The British Antarctic explorer Robert Falcon Scott became the subject of controversy when, more than 60 years after his death on the return march from the South Pole in 1912, his achievements and character came under sustained attack. Until that time the image of Scott, in Britain and in much of the world, had been that of heroic endeavour, the cornerstone of his reputation being his "Message to the Public" written just before his death. Occasional muted criticisms of his methods and character had generally failed to penetrate the public's consciousness. However, Roland Huntford's 1979 joint biography of Scott and his rival Roald Amundsen presented a contrasting view of Scott, not as hero but as heroic bungler. The book was reissued in the 1980s as The Last Place on Earth, and was the subject of a 1985 television serial The Last Place on Earth.

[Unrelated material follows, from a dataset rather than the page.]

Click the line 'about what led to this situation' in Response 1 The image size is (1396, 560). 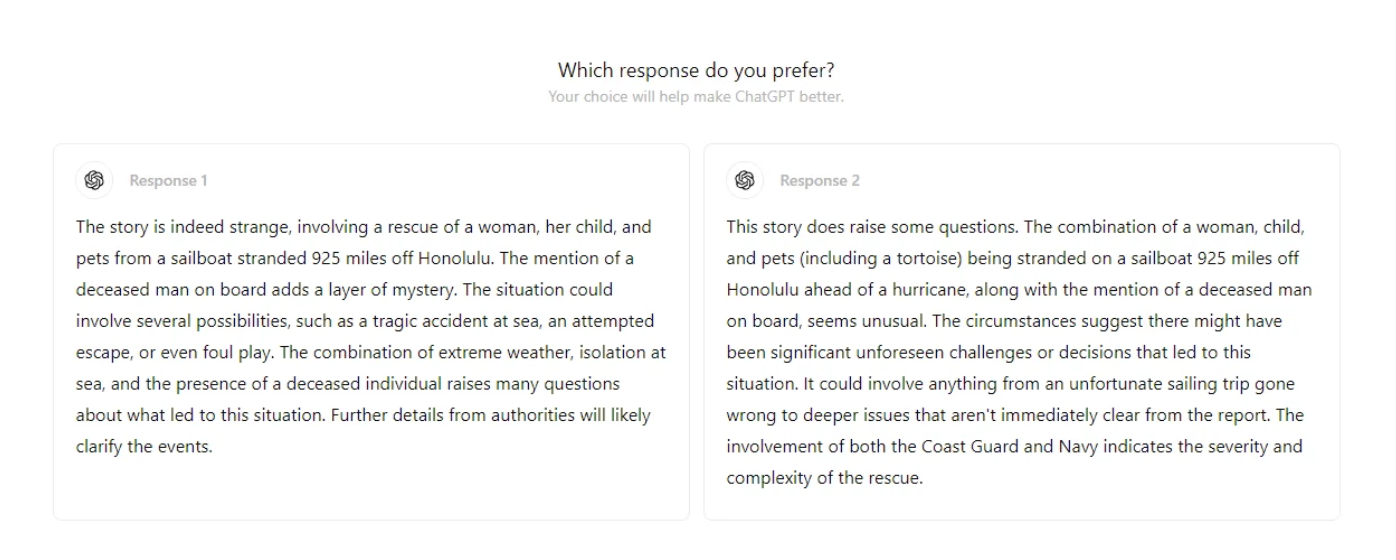(363, 415)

Although Huntford's objectivity was questioned, and despite the hostility of the descendants of Scott and his comrades, the book and the related television drama changed the public's perception, the "bungler" tag quickly becoming the new orthodoxy. In the 1980s and 1990s Scott was depicted negatively in further books, was satirised and finally subjected to ridicule. As Scott's reputation declined, that of his contemporary Ernest Shackleton, long overshadowed by Scott, was in the ascendent as his man-management skills were celebrated, particularly in the United States, as models for business leaders. Historians have argued that the changing attitudes toward Scott arose not merely from Huntford's analysis but from late 20th century cultural shifts which would in any event have questioned the traditional forms of heroism represented by Scott.

The first decade of the 21st century has seen specific attempts to rescue Scott's reputation. Analysis of March 1912 meteorological data has been used to suggest that Scott and his party might have been primarily the victims of unusually severe Antarctic weather rather than of bungling and incompetence. A 2003 Scott biography by polar explorer Sir Ranulph Fiennes included a spirited defence of Scott, and was the first book to mount a serious attack on Huntford's thesis and credentials. Other biographical and historical works, television programmes and numerous articles have continued to appear, representing different areas of the controversy's spectrum. According to historian Stephanie Barczewski, the variations in Scott's reputation are the result of current cultural forces that have very little to do with Scott himself.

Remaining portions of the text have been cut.